◆ REQUEST
Scale the answer coordinates in the material from the line containing "This screenshot has width=1568, height=707." up to and including the final line, multiplying each by 1.6 and rounding to whole numbers with halves rounded up. Reproduce only those lines, requests included and unchanged.

[Rows from a dataset]
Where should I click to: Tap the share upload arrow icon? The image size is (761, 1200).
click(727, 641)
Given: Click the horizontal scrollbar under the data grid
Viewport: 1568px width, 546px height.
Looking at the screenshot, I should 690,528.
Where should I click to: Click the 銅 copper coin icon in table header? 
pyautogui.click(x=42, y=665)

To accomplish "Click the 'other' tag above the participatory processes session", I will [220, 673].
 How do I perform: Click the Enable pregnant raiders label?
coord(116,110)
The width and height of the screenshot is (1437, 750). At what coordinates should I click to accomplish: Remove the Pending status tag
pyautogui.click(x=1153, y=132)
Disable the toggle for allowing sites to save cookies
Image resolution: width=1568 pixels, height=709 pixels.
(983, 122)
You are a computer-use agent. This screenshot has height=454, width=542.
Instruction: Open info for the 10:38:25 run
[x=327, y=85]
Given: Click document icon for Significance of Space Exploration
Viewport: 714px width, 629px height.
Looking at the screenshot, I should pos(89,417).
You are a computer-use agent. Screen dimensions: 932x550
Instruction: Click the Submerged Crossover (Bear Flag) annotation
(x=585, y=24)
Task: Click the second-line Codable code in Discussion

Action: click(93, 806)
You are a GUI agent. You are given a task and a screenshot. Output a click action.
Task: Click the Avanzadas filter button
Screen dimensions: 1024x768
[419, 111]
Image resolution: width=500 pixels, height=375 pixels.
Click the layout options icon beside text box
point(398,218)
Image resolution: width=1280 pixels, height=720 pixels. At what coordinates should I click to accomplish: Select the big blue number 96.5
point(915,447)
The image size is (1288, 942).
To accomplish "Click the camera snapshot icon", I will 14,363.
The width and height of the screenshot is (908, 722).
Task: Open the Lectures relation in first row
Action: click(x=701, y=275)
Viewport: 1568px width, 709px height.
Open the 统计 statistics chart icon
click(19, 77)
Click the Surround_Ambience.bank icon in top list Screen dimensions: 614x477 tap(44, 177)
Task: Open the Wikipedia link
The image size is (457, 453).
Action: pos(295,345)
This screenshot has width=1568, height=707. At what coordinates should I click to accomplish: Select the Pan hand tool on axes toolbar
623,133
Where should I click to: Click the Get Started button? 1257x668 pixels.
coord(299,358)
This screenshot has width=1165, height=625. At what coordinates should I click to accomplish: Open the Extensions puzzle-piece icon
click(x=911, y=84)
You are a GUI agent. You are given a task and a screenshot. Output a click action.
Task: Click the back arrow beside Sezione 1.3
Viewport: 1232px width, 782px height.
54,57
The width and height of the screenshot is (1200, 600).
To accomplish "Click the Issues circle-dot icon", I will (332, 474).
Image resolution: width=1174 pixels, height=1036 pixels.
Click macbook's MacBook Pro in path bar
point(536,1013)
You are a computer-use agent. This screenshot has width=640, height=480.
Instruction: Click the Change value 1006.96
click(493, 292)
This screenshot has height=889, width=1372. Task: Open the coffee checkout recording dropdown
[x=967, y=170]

◆ EXERCISE SOLUTION
This screenshot has width=1568, height=707. At what coordinates should I click to accomplish: Select the Pan hand tool on axes toolbar
997,213
Where should I click to: Click the Get Started button? 1257x668 pixels.
coord(478,573)
This screenshot has width=1165, height=625. At what coordinates should I click to accomplish: Open the Extensions puzzle-piece icon
click(x=1458, y=134)
You are a GUI agent. You are given a task and a screenshot. Output a click action.
Task: Click the back arrow beside Sezione 1.3
Viewport: 1232px width, 782px height.
86,91
The width and height of the screenshot is (1200, 600).
To accomplish "Click the Issues circle-dot icon", I will (531, 758).
Image resolution: width=1174 pixels, height=1036 pixels.
Click macbook's MacBook Pro in path bar
point(858,1621)
You are a computer-use agent. This screenshot has width=640, height=480.
Instruction: Click the Change value 1006.96
click(789, 467)
This screenshot has height=889, width=1372. Task: Open the coffee checkout recording dropdown
[x=1547, y=272]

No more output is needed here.